- [WHAT TO WORK ON]: Can you repeat all of the following data word for word, keeping every line unchanged?
BEGIN
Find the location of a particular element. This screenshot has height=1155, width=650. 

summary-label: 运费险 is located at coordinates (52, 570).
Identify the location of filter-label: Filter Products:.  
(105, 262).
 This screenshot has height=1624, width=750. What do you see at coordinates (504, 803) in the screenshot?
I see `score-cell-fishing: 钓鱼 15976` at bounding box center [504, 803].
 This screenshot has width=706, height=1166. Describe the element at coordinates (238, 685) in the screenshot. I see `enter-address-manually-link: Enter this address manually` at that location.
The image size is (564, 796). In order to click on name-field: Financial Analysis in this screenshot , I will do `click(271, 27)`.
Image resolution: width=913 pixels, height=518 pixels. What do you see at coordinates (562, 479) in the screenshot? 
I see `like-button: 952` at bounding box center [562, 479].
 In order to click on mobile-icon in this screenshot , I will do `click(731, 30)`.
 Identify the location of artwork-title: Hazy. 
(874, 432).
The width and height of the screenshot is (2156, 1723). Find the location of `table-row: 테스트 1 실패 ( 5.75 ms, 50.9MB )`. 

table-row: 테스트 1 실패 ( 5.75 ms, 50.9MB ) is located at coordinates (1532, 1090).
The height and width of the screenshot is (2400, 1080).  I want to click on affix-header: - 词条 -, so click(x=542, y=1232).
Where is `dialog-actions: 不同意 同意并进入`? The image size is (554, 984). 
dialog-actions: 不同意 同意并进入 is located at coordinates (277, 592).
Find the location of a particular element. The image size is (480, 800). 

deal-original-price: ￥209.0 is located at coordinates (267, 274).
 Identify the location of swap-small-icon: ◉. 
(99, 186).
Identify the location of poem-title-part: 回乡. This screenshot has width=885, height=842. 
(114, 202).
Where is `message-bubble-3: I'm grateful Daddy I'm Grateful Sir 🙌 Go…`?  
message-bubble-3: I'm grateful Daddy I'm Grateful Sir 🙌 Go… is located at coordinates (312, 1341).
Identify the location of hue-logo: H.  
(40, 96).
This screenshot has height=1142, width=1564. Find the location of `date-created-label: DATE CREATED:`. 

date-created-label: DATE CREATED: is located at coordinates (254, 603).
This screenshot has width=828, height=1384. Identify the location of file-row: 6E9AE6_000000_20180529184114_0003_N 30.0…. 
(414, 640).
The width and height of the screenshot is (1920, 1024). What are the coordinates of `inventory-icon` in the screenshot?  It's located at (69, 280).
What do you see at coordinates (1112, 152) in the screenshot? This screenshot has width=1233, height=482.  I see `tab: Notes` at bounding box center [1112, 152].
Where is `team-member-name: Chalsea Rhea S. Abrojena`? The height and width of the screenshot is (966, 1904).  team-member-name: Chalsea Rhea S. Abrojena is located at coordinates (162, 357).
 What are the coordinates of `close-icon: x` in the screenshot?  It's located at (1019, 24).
END
- [ANSWER BELOW]:
Find the location of a particular element. This screenshot has height=1155, width=650. 

summary-label: 运费险 is located at coordinates (52, 570).
Identify the location of filter-label: Filter Products:.  
(105, 262).
 This screenshot has height=1624, width=750. What do you see at coordinates (504, 803) in the screenshot?
I see `score-cell-fishing: 钓鱼 15976` at bounding box center [504, 803].
 This screenshot has width=706, height=1166. Describe the element at coordinates (238, 685) in the screenshot. I see `enter-address-manually-link: Enter this address manually` at that location.
The image size is (564, 796). In order to click on name-field: Financial Analysis in this screenshot , I will do `click(271, 27)`.
Image resolution: width=913 pixels, height=518 pixels. What do you see at coordinates (562, 479) in the screenshot? 
I see `like-button: 952` at bounding box center [562, 479].
 In order to click on mobile-icon in this screenshot , I will do `click(731, 30)`.
 Identify the location of artwork-title: Hazy. 
(874, 432).
The width and height of the screenshot is (2156, 1723). Find the location of `table-row: 테스트 1 실패 ( 5.75 ms, 50.9MB )`. 

table-row: 테스트 1 실패 ( 5.75 ms, 50.9MB ) is located at coordinates (1532, 1090).
The height and width of the screenshot is (2400, 1080).  I want to click on affix-header: - 词条 -, so click(x=542, y=1232).
Where is `dialog-actions: 不同意 同意并进入`? The image size is (554, 984). 
dialog-actions: 不同意 同意并进入 is located at coordinates (277, 592).
Find the location of a particular element. The image size is (480, 800). 

deal-original-price: ￥209.0 is located at coordinates (267, 274).
 Identify the location of swap-small-icon: ◉. 
(99, 186).
Identify the location of poem-title-part: 回乡. This screenshot has width=885, height=842. 
(114, 202).
Where is `message-bubble-3: I'm grateful Daddy I'm Grateful Sir 🙌 Go…`?  
message-bubble-3: I'm grateful Daddy I'm Grateful Sir 🙌 Go… is located at coordinates (312, 1341).
Identify the location of hue-logo: H.  
(40, 96).
This screenshot has height=1142, width=1564. Find the location of `date-created-label: DATE CREATED:`. 

date-created-label: DATE CREATED: is located at coordinates (254, 603).
This screenshot has width=828, height=1384. Identify the location of file-row: 6E9AE6_000000_20180529184114_0003_N 30.0…. 
(414, 640).
The width and height of the screenshot is (1920, 1024). What are the coordinates of `inventory-icon` in the screenshot?  It's located at (69, 280).
What do you see at coordinates (1112, 152) in the screenshot? This screenshot has width=1233, height=482.  I see `tab: Notes` at bounding box center [1112, 152].
Where is `team-member-name: Chalsea Rhea S. Abrojena`? The height and width of the screenshot is (966, 1904).  team-member-name: Chalsea Rhea S. Abrojena is located at coordinates (162, 357).
 What are the coordinates of `close-icon: x` in the screenshot?  It's located at (1019, 24).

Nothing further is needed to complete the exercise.